STATED TASK
Return the entries starting with the line that contains "You are a computer-use agent. Viewport: 964px" and going on through the line that contains "click(41, 74)", copied without any change.

#####

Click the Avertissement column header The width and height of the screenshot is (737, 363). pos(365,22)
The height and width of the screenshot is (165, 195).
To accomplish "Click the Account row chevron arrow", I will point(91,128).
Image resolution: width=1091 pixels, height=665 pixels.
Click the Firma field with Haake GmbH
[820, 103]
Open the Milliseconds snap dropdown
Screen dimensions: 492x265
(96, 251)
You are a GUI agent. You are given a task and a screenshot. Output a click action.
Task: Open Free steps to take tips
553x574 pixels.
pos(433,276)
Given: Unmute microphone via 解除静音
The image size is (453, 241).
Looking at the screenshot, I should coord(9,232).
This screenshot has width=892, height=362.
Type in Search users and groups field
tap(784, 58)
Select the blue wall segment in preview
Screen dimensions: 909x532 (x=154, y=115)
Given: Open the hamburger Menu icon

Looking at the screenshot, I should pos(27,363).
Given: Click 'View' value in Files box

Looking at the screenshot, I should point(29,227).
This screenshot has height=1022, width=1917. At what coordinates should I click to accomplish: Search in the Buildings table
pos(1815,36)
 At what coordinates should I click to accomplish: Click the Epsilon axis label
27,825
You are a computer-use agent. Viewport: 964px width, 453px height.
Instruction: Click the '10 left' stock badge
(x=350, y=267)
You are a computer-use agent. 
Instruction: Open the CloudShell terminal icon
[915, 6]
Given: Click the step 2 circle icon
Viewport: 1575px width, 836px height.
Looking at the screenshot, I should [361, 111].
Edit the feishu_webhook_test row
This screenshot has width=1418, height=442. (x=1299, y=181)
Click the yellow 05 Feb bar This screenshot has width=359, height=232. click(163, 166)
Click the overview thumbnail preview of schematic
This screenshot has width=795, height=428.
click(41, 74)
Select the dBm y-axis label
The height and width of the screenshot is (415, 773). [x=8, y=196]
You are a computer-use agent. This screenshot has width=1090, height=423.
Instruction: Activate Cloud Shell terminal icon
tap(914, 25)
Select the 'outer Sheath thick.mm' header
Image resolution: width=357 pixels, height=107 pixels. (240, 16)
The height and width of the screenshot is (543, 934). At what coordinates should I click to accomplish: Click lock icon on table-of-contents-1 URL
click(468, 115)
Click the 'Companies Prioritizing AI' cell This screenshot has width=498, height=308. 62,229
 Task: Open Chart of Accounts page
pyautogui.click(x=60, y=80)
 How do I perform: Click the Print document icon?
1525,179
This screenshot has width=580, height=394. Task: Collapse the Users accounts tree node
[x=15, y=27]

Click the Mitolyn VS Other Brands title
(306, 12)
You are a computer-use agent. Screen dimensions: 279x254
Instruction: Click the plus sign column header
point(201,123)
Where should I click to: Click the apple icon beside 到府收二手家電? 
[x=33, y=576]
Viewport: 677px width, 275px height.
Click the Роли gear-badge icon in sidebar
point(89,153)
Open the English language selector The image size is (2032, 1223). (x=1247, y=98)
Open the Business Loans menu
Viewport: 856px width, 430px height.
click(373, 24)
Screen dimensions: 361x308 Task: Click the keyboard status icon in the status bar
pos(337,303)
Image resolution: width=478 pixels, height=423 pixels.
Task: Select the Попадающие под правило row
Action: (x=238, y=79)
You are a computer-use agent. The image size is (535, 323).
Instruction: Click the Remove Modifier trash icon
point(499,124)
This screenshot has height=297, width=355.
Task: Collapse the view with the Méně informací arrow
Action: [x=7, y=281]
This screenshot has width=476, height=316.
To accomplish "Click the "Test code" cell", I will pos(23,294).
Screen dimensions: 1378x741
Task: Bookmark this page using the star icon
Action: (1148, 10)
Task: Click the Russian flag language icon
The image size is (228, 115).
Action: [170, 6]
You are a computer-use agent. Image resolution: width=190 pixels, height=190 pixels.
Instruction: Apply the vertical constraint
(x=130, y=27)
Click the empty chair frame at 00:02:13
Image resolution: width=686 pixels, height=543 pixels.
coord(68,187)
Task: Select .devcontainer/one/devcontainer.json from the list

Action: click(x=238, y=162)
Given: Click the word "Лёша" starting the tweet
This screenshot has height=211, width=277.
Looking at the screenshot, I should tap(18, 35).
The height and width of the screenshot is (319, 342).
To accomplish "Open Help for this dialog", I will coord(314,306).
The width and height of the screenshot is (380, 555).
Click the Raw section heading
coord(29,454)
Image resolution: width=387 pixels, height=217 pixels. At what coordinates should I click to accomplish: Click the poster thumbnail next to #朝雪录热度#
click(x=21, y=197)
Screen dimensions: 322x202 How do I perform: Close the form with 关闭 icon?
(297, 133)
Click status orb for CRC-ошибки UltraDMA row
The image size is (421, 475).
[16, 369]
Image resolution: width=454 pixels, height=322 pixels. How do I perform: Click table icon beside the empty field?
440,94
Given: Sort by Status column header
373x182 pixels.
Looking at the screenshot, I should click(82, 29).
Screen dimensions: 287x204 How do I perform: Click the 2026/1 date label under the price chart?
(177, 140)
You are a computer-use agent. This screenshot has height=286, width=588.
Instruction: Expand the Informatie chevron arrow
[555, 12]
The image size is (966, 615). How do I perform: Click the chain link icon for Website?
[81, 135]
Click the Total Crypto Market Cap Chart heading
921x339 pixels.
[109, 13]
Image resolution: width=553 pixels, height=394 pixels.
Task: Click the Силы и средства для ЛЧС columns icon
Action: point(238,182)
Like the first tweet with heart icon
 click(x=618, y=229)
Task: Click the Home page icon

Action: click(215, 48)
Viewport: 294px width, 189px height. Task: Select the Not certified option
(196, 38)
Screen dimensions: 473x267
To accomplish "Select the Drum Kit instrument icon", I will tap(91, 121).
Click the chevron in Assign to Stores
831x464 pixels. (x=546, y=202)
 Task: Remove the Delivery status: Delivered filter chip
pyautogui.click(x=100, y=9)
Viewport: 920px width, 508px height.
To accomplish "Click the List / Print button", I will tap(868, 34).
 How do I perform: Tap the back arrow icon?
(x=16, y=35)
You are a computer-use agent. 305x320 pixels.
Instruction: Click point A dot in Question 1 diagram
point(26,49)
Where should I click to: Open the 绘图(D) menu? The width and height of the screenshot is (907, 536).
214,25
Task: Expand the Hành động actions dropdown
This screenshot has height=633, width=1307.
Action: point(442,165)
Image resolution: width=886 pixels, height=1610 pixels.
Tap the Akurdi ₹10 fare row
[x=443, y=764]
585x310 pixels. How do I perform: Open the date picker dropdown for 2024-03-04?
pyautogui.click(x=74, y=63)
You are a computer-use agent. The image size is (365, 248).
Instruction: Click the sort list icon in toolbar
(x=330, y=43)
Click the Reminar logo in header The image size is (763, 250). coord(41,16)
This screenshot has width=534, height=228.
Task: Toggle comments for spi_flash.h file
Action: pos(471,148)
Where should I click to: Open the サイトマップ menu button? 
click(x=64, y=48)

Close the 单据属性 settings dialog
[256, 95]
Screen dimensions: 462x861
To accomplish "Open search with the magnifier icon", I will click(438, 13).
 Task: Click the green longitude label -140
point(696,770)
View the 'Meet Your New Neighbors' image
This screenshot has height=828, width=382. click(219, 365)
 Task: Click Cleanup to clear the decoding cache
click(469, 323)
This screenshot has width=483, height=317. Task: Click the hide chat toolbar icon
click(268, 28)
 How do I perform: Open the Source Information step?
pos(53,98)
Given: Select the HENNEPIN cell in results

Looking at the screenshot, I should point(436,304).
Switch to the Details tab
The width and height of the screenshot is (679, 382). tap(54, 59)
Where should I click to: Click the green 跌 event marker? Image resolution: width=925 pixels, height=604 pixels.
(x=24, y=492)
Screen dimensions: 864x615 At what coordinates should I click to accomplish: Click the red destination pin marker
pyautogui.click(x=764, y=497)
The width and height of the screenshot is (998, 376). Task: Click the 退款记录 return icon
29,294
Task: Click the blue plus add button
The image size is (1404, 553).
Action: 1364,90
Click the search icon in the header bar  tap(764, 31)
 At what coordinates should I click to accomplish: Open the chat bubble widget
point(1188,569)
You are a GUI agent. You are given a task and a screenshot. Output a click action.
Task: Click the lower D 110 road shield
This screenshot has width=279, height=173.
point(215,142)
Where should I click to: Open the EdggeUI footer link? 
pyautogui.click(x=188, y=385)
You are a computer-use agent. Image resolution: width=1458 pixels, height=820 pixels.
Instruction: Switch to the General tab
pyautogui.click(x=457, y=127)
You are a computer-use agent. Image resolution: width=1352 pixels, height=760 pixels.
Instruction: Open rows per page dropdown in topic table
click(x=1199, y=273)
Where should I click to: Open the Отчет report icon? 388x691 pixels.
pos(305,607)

#####

RESULT OF THE TASK
You are a computer-use agent. Viewport: 964px width, 453px height.
Instruction: Click the '10 left' stock badge
(x=350, y=267)
You are a computer-use agent. 
Instruction: Open the CloudShell terminal icon
[915, 6]
Given: Click the step 2 circle icon
Viewport: 1575px width, 836px height.
Looking at the screenshot, I should [361, 111].
Edit the feishu_webhook_test row
This screenshot has width=1418, height=442. (x=1299, y=181)
Click the yellow 05 Feb bar This screenshot has width=359, height=232. click(163, 166)
Click the overview thumbnail preview of schematic
This screenshot has width=795, height=428.
click(41, 74)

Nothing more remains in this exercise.